- [Problem to work on]: Your answer should be one number: the count of lines in the records that include the word "pixels".

[Collected data entries]
=======

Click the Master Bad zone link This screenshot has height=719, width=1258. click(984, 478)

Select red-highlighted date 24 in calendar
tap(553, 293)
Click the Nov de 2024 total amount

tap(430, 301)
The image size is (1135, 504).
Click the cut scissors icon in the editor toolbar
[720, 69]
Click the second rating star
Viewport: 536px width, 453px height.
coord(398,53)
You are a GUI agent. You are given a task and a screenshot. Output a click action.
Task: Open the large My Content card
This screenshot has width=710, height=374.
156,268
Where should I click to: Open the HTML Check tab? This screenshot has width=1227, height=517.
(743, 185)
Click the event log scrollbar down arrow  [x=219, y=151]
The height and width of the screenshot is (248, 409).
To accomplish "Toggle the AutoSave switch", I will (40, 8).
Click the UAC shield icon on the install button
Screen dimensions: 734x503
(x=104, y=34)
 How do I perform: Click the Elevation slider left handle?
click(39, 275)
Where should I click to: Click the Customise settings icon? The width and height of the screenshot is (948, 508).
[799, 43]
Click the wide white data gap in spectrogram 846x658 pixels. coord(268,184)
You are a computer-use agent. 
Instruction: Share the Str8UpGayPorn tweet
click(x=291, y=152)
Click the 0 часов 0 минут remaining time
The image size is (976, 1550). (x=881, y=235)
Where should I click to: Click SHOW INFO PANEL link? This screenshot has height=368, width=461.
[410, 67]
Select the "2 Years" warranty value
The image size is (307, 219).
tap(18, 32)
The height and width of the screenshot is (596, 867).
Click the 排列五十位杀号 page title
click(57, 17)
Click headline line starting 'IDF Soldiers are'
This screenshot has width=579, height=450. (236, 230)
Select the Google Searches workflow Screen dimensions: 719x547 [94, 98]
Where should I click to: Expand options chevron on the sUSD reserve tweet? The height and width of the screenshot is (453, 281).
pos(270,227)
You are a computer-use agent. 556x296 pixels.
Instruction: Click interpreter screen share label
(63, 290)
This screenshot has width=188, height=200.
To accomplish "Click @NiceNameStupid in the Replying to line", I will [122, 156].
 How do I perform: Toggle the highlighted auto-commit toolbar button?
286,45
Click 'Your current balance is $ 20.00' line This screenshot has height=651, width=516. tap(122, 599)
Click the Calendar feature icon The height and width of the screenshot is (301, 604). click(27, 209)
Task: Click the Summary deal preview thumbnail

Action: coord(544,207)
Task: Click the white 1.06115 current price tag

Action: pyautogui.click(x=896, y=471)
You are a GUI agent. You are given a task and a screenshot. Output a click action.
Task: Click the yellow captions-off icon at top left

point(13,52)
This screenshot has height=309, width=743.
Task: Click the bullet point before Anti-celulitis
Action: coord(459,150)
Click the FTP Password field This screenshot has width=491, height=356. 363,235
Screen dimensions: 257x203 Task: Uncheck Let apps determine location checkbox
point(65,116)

=======

- [Exercise solution]: 2